### TASK DIRECTIONS
After finding the line containing "Click the blue" below, please output that line and each following one through the line containing "You are a computer-use agent. 1258x672", exactly as written.

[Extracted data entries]
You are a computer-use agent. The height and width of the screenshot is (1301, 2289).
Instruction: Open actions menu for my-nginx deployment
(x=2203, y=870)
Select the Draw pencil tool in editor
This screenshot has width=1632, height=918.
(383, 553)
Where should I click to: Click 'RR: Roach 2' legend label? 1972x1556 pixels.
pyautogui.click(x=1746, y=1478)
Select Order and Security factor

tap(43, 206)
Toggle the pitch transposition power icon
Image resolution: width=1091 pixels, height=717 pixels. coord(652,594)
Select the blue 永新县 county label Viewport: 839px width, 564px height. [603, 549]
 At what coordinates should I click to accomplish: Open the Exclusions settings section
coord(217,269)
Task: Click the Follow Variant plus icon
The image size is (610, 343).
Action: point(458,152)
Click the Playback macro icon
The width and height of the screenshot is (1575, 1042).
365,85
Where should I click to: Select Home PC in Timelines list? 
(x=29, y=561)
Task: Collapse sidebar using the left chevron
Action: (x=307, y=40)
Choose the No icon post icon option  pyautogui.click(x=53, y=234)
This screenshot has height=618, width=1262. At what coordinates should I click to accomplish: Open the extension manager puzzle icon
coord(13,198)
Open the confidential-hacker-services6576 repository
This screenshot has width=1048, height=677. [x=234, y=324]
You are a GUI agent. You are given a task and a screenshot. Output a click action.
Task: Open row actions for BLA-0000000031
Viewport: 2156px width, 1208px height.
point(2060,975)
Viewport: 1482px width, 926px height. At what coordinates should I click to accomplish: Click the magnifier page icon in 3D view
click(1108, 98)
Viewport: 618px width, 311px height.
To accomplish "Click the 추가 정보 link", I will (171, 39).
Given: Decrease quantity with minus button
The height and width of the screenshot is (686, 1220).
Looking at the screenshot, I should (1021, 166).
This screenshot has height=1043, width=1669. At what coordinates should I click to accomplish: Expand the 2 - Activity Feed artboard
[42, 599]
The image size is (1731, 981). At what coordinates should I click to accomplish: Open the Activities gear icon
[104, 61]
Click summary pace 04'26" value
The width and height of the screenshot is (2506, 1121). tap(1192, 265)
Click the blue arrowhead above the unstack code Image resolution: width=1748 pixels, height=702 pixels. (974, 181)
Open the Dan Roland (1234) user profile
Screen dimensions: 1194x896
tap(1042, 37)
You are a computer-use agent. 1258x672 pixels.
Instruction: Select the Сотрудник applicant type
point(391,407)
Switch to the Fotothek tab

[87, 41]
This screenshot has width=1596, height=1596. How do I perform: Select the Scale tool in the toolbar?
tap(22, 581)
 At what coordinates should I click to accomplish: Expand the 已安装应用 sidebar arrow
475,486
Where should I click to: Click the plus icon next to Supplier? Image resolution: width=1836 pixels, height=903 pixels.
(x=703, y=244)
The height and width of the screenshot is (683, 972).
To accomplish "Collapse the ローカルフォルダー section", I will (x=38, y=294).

### ANSWER FOR THIS EXERCISE
Click the blue arrowhead above the unstack code Image resolution: width=1748 pixels, height=702 pixels. (974, 181)
Open the Dan Roland (1234) user profile
Screen dimensions: 1194x896
tap(1042, 37)
You are a computer-use agent. 1258x672 pixels.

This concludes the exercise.